* Exercise instructions *
Rewrite all of the data below, replacing every "Identify the location of" with "Find the position of" and leaving everything else the same.

* Input *

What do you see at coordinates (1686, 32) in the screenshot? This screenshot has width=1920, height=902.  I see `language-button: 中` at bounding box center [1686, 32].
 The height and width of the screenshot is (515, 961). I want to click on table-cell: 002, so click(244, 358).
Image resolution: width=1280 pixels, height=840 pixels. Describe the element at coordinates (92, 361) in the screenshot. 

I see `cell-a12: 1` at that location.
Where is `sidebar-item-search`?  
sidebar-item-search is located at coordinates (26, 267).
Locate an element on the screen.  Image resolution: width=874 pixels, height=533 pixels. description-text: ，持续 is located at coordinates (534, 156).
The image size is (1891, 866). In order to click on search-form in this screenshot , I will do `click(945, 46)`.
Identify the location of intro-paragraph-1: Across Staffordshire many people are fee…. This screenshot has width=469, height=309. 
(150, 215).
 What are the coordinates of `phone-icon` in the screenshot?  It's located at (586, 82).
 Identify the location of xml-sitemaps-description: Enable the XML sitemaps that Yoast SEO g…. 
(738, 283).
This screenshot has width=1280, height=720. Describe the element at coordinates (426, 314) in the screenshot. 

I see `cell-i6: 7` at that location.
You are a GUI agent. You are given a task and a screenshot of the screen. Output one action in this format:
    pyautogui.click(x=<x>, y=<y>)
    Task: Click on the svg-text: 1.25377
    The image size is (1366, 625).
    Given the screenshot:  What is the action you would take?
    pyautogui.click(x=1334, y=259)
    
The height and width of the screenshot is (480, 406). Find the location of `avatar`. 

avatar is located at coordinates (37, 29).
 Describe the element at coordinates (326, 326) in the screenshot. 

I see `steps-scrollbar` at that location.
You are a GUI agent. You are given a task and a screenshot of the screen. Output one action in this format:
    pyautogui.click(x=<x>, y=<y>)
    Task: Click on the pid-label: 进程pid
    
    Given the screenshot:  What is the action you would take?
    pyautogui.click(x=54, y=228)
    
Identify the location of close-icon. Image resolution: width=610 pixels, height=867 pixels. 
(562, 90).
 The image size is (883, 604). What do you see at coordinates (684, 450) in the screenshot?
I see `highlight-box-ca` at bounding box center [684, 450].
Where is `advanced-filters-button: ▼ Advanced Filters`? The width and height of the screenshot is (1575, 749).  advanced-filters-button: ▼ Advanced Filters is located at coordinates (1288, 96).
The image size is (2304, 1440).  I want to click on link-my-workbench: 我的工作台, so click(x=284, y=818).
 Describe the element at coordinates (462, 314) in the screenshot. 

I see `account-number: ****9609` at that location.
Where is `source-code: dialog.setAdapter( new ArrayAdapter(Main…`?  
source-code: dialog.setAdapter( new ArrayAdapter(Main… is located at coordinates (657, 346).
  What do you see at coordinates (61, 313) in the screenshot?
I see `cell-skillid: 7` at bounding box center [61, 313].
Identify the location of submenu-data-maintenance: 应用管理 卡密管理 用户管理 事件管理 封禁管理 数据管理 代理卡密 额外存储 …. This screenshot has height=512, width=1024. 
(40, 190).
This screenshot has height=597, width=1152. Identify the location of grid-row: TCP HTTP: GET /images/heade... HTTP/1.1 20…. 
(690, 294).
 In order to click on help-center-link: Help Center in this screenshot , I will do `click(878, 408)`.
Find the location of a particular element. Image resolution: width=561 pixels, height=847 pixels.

* Solution below *
What do you see at coordinates (1686, 32) in the screenshot? This screenshot has width=1920, height=902.  I see `language-button: 中` at bounding box center [1686, 32].
 The height and width of the screenshot is (515, 961). I want to click on table-cell: 002, so click(244, 358).
Image resolution: width=1280 pixels, height=840 pixels. Describe the element at coordinates (92, 361) in the screenshot. 

I see `cell-a12: 1` at that location.
Where is `sidebar-item-search`?  
sidebar-item-search is located at coordinates (26, 267).
Locate an element on the screen.  Image resolution: width=874 pixels, height=533 pixels. description-text: ，持续 is located at coordinates (534, 156).
The image size is (1891, 866). In order to click on search-form in this screenshot , I will do `click(945, 46)`.
Find the position of intro-paragraph-1: Across Staffordshire many people are fee…. This screenshot has width=469, height=309. 
(150, 215).
 What are the coordinates of `phone-icon` in the screenshot?  It's located at (586, 82).
 Find the position of xml-sitemaps-description: Enable the XML sitemaps that Yoast SEO g…. 
(738, 283).
This screenshot has width=1280, height=720. Describe the element at coordinates (426, 314) in the screenshot. 

I see `cell-i6: 7` at that location.
You are a GUI agent. You are given a task and a screenshot of the screen. Output one action in this format:
    pyautogui.click(x=<x>, y=<y>)
    Task: Click on the svg-text: 1.25377
    The image size is (1366, 625).
    Given the screenshot:  What is the action you would take?
    pyautogui.click(x=1334, y=259)
    
The height and width of the screenshot is (480, 406). Find the location of `avatar`. 

avatar is located at coordinates (37, 29).
 Describe the element at coordinates (326, 326) in the screenshot. 

I see `steps-scrollbar` at that location.
You are a GUI agent. You are given a task and a screenshot of the screen. Output one action in this format:
    pyautogui.click(x=<x>, y=<y>)
    Task: Click on the pid-label: 进程pid
    
    Given the screenshot:  What is the action you would take?
    pyautogui.click(x=54, y=228)
    
Find the position of close-icon. Image resolution: width=610 pixels, height=867 pixels. 
(562, 90).
 The image size is (883, 604). What do you see at coordinates (684, 450) in the screenshot?
I see `highlight-box-ca` at bounding box center [684, 450].
Where is `advanced-filters-button: ▼ Advanced Filters`? The width and height of the screenshot is (1575, 749).  advanced-filters-button: ▼ Advanced Filters is located at coordinates (1288, 96).
The image size is (2304, 1440).  I want to click on link-my-workbench: 我的工作台, so click(x=284, y=818).
 Describe the element at coordinates (462, 314) in the screenshot. 

I see `account-number: ****9609` at that location.
Where is `source-code: dialog.setAdapter( new ArrayAdapter(Main…`?  
source-code: dialog.setAdapter( new ArrayAdapter(Main… is located at coordinates (657, 346).
  What do you see at coordinates (61, 313) in the screenshot?
I see `cell-skillid: 7` at bounding box center [61, 313].
Find the position of submenu-data-maintenance: 应用管理 卡密管理 用户管理 事件管理 封禁管理 数据管理 代理卡密 额外存储 …. This screenshot has height=512, width=1024. 
(40, 190).
This screenshot has height=597, width=1152. Find the position of grid-row: TCP HTTP: GET /images/heade... HTTP/1.1 20…. 
(690, 294).
 In order to click on help-center-link: Help Center in this screenshot , I will do `click(878, 408)`.
Find the location of a particular element. Image resolution: width=561 pixels, height=847 pixels.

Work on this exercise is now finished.